◆ **WHAT YOU HAVE TO DO**
In full and without alteration, print the entries that follow.
──────────
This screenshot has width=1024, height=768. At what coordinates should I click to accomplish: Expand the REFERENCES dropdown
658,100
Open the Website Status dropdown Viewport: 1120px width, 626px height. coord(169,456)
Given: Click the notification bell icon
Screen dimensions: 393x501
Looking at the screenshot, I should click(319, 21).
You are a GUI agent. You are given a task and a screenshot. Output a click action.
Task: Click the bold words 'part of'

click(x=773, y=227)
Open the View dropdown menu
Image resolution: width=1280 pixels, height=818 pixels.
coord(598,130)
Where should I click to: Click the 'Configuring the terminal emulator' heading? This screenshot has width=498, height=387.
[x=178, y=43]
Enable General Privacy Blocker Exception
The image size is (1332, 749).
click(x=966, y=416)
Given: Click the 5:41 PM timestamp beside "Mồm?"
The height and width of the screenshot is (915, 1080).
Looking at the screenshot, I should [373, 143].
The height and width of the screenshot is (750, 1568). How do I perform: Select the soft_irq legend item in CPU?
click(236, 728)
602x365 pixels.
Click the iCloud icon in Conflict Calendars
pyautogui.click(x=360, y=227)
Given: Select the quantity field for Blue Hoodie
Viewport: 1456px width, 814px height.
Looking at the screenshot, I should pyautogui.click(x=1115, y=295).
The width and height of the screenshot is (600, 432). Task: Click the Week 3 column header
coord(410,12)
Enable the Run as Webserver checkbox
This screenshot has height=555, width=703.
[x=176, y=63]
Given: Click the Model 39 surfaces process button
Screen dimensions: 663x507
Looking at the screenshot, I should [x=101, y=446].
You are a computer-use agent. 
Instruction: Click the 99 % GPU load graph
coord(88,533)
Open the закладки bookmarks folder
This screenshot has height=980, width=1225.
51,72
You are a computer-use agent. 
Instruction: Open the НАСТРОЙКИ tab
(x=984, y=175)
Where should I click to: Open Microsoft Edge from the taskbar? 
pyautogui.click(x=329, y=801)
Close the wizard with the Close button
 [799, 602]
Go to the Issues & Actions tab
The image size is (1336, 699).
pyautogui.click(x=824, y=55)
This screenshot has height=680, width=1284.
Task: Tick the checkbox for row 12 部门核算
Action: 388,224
──────────
◆ **FINAL ANSWER**
This screenshot has width=1024, height=768. At what coordinates should I click to accomplish: Expand the REFERENCES dropdown
658,100
Open the Website Status dropdown Viewport: 1120px width, 626px height. coord(169,456)
Given: Click the notification bell icon
Screen dimensions: 393x501
Looking at the screenshot, I should click(319, 21).
You are a GUI agent. You are given a task and a screenshot. Output a click action.
Task: Click the bold words 'part of'

click(x=773, y=227)
Open the View dropdown menu
Image resolution: width=1280 pixels, height=818 pixels.
coord(598,130)
Where should I click to: Click the 'Configuring the terminal emulator' heading? This screenshot has width=498, height=387.
[x=178, y=43]
Enable General Privacy Blocker Exception
The image size is (1332, 749).
click(x=966, y=416)
Given: Click the 5:41 PM timestamp beside "Mồm?"
The height and width of the screenshot is (915, 1080).
Looking at the screenshot, I should [373, 143].
The height and width of the screenshot is (750, 1568). How do I perform: Select the soft_irq legend item in CPU?
click(236, 728)
602x365 pixels.
Click the iCloud icon in Conflict Calendars
pyautogui.click(x=360, y=227)
Given: Select the quantity field for Blue Hoodie
Viewport: 1456px width, 814px height.
Looking at the screenshot, I should pyautogui.click(x=1115, y=295).
The width and height of the screenshot is (600, 432). Task: Click the Week 3 column header
coord(410,12)
Enable the Run as Webserver checkbox
This screenshot has height=555, width=703.
[x=176, y=63]
Given: Click the Model 39 surfaces process button
Screen dimensions: 663x507
Looking at the screenshot, I should [x=101, y=446].
You are a computer-use agent. 
Instruction: Click the 99 % GPU load graph
coord(88,533)
Open the закладки bookmarks folder
This screenshot has height=980, width=1225.
51,72
You are a computer-use agent. 
Instruction: Open the НАСТРОЙКИ tab
(x=984, y=175)
Where should I click to: Open Microsoft Edge from the taskbar? 
pyautogui.click(x=329, y=801)
Close the wizard with the Close button
 [799, 602]
Go to the Issues & Actions tab
The image size is (1336, 699).
pyautogui.click(x=824, y=55)
This screenshot has height=680, width=1284.
Task: Tick the checkbox for row 12 部门核算
Action: 388,224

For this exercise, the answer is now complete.